> [Consignes]
#1 Transcrivez à l'identique le passage du texte sur le mariage homosexuel qui va de « En ce qui concerne » jusqu'à « manifestations anti-mariage gay. ».
#2 Mettez à jour les enregistrements allant de celui qui contient « Mau Pesan Samsung » jusqu'à celui qui contient « Tertangkap (179, 173) », tous deux compris, en remplaçant « Youtube » par « YouTube » sans rien modifier d'autre. Donnez uniquement ces enregistrements, s'il vous plaît.

> [Texte extrait]
# # # # #

Claire prend comme exemple la Belgique : «  Pour les inséminations artificielles, les gens vont en Belgique. Cela existe déjà, c’est plus une question de régulariser la situation. Le problème actuel est que tu n’as pas de droit sur l’enfant de ton-ta coinjoint-e et ce n’est pas normal. Il y en a qu’un seul des deux qui peut reconnaître l’enfant. D’accord, il y a le Pacs mais le mariage, tu as aussi des choses supplémentaires. Ce n’est pas tout à fait la même chose le mariage et le Pacs sinon il n’y en aurait pas, de Pacs. C’est un peu comme l’IVG, si à un moment tu ne fais jamais passer la loi, l’évolution elle se fera quand ? Ces avancées étaient dans le programme présidentiel et cela faisait parti des choses proposées. François Hollande a été élu avec cette proposition là. »

La démarche d’adoption, « démarche de stabilité »

En ce qui concerne les remarques sur le mariage homosexuel, Claire et Elena font part de leur incompréhension : « Beaucoup de personnes opposées assimilent ça à une démarche décadente, une société pervertie alors que la démarche de se marier, c’est plutôt une démarche de « stabilité » et quelque chose de sain. » Les arguments en défaveur avancent eux qu’une famille ne peut pas se construire sainement avec deux personnes homosexuelles car il n’y a pas une femme et un homme d’où la campagne « Un papa une maman », faite pendant les manifestations anti-mariage gay.

# # # # #

> [Lignes de données]
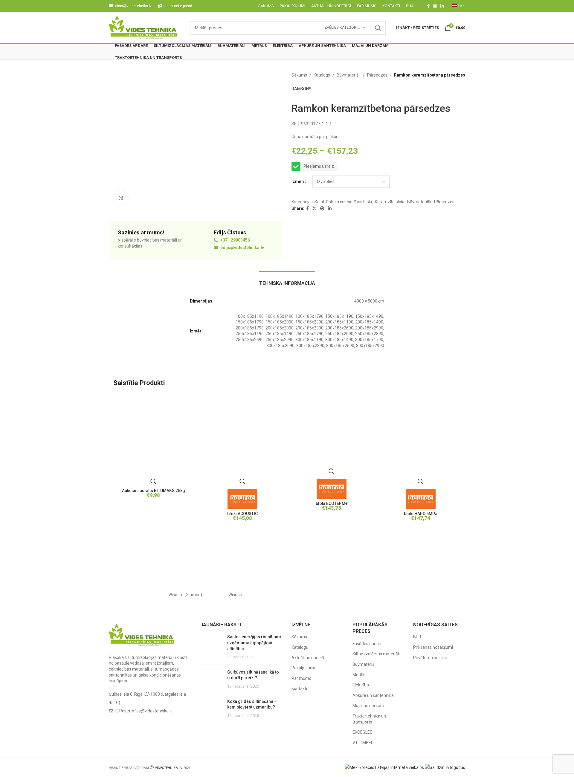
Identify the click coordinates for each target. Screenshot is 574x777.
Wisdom (236, 594)
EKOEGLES (362, 732)
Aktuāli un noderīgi (308, 657)
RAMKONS (301, 88)
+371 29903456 (234, 240)
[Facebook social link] (428, 6)
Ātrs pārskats (153, 481)
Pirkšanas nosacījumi (433, 647)
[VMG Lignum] (439, 595)
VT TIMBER (363, 742)
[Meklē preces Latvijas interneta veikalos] (384, 767)
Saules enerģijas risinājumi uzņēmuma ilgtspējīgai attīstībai (254, 642)
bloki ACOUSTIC (242, 513)
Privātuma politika (430, 657)
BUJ (417, 636)
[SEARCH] (378, 28)
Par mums (301, 678)
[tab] (287, 280)
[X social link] (314, 208)
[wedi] (337, 595)
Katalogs (322, 75)
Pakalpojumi (303, 667)
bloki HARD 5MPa (420, 513)
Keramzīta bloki (389, 201)
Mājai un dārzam (368, 705)
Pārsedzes (377, 75)
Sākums (299, 75)
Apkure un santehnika (373, 695)
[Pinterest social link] (322, 208)
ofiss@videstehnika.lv (152, 711)
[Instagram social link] (435, 6)
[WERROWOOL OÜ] (287, 595)
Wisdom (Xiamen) (185, 594)
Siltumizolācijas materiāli (376, 653)
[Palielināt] (120, 197)
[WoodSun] (134, 595)
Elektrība (360, 685)
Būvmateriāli (349, 75)
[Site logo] (143, 27)
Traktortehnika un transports (369, 719)
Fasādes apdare (367, 643)
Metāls (358, 674)
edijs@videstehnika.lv (241, 247)
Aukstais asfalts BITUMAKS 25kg (153, 490)
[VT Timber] (388, 595)
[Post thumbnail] (211, 647)
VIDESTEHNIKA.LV (168, 768)
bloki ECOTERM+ (332, 503)
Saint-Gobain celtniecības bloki (343, 201)
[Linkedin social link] (442, 6)
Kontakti (299, 688)
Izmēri (297, 181)
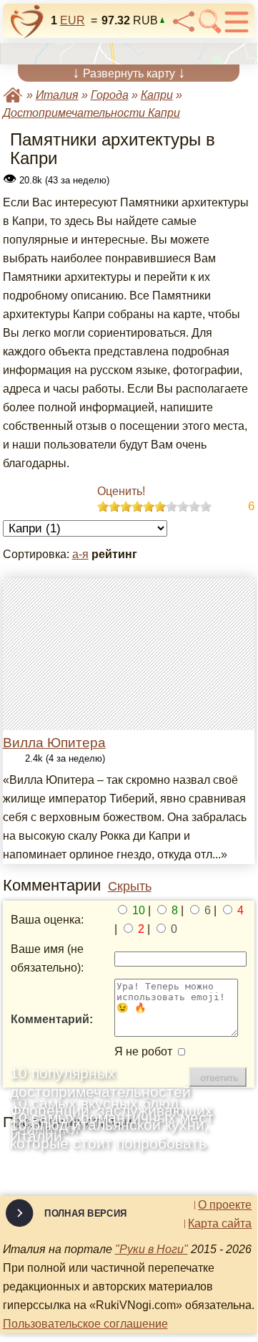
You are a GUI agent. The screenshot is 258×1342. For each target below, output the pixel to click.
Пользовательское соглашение (85, 1324)
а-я (80, 554)
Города (110, 95)
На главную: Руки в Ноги (13, 94)
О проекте (225, 1205)
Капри (157, 95)
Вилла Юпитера (54, 742)
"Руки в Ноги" (151, 1249)
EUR (72, 20)
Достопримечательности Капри (91, 113)
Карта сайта (220, 1223)
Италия (57, 95)
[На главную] (27, 21)
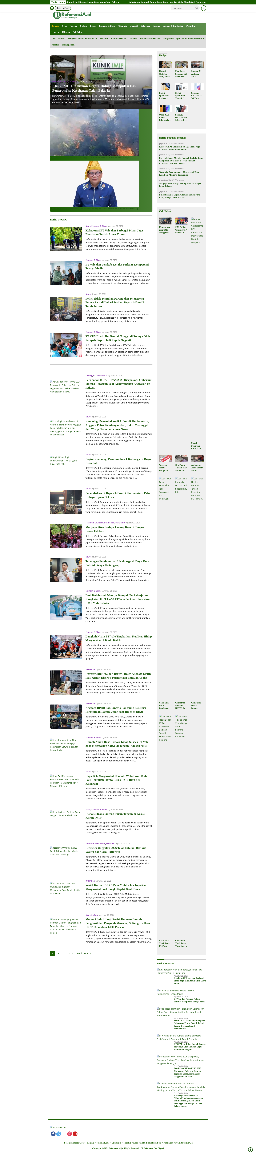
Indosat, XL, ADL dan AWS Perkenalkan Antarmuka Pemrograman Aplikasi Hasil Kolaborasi (197, 74)
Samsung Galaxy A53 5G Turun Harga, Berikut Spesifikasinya (197, 96)
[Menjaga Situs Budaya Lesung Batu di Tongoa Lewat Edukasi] (66, 536)
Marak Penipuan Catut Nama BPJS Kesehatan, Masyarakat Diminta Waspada (196, 446)
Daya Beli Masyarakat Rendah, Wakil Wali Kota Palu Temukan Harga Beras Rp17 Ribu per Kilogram (116, 779)
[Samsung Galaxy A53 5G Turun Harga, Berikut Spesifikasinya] (197, 86)
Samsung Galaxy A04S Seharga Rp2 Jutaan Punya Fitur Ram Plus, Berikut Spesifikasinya (181, 118)
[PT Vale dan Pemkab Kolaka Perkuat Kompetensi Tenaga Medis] (66, 273)
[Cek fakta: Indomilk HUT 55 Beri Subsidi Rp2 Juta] (181, 588)
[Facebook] (53, 1134)
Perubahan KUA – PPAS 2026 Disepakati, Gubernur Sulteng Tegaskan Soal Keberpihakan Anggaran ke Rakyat (118, 383)
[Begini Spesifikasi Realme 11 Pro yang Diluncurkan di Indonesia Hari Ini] (165, 86)
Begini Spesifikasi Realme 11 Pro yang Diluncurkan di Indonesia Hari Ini (165, 96)
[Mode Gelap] (203, 8)
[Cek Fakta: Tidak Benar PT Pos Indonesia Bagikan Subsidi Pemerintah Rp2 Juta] (165, 826)
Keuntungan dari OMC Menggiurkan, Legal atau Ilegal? (165, 230)
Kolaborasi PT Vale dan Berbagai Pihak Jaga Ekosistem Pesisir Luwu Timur (179, 148)
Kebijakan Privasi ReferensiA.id (82, 38)
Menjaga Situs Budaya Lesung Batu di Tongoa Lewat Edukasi (180, 184)
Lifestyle (55, 32)
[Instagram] (69, 1134)
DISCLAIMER (58, 38)
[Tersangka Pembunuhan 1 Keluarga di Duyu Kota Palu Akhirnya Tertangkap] (66, 570)
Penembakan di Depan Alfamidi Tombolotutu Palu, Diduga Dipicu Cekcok (179, 196)
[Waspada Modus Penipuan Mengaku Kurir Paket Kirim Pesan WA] (165, 458)
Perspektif (191, 26)
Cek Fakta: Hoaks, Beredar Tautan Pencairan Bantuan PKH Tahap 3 (197, 706)
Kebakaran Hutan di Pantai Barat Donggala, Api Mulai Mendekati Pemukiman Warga (115, 2)
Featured (89, 522)
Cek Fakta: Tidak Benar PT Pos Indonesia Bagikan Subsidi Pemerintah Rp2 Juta (164, 944)
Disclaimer (116, 1143)
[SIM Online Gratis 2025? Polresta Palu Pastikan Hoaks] (181, 220)
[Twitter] (58, 1134)
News (64, 26)
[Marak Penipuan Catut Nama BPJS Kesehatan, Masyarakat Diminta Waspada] (197, 328)
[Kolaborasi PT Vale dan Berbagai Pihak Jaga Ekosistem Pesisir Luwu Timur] (66, 239)
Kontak (133, 38)
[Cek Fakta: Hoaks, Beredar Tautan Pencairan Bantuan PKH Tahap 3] (197, 588)
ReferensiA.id (62, 8)
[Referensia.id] (72, 14)
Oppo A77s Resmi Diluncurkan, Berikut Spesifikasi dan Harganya (165, 118)
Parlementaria (100, 375)
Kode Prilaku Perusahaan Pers (113, 38)
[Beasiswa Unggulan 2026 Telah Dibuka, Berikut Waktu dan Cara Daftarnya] (66, 858)
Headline (56, 81)
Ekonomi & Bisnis (107, 26)
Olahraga (122, 26)
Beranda (55, 26)
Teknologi (145, 26)
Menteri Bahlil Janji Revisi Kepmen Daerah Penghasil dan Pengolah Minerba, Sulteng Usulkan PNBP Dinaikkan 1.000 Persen (117, 923)
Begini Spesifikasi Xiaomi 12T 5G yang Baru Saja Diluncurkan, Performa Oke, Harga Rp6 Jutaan (181, 96)
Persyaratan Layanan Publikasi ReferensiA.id (183, 38)
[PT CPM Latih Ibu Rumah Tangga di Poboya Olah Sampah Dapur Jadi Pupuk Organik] (66, 345)
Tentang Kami (68, 45)
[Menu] (52, 8)
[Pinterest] (64, 1134)
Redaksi (55, 45)
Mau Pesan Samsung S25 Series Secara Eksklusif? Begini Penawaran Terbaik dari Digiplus (181, 74)
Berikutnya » (84, 953)
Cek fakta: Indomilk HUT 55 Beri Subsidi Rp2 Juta (181, 706)
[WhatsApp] (80, 1134)
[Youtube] (75, 1134)
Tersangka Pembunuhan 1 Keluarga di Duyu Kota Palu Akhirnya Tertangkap (179, 173)
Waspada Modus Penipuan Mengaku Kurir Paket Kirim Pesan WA (164, 468)
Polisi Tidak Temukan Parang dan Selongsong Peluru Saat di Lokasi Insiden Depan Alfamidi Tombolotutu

# # # # #

> [Réponses ci-dessous]
#1
En ce qui concerne les remarques sur le mariage homosexuel, Claire et Elena font part de leur incompréhension : « Beaucoup de personnes opposées assimilent ça à une démarche décadente, une société pervertie alors que la démarche de se marier, c’est plutôt une démarche de « stabilité » et quelque chose de sain. » Les arguments en défaveur avancent eux qu’une famille ne peut pas se construire sainement avec deux personnes homosexuelles car il n’y a pas une femme et un homme d’où la campagne « Un papa une maman », faite pendant les manifestations anti-mariage gay.

#2
Mau Pesan Samsung S25 Series Secara Eksklusif? Begini Penawaran Terbaik dari Digiplus (181, 74)
Berikutnya » (84, 953)
Cek fakta: Indomilk HUT 55 Beri Subsidi Rp2 Juta (181, 706)
[WhatsApp] (80, 1134)
[YouTube] (75, 1134)
Tersangka Pembunuhan 1 Keluarga di Duyu Kota Palu Akhirnya Tertangkap (179, 173)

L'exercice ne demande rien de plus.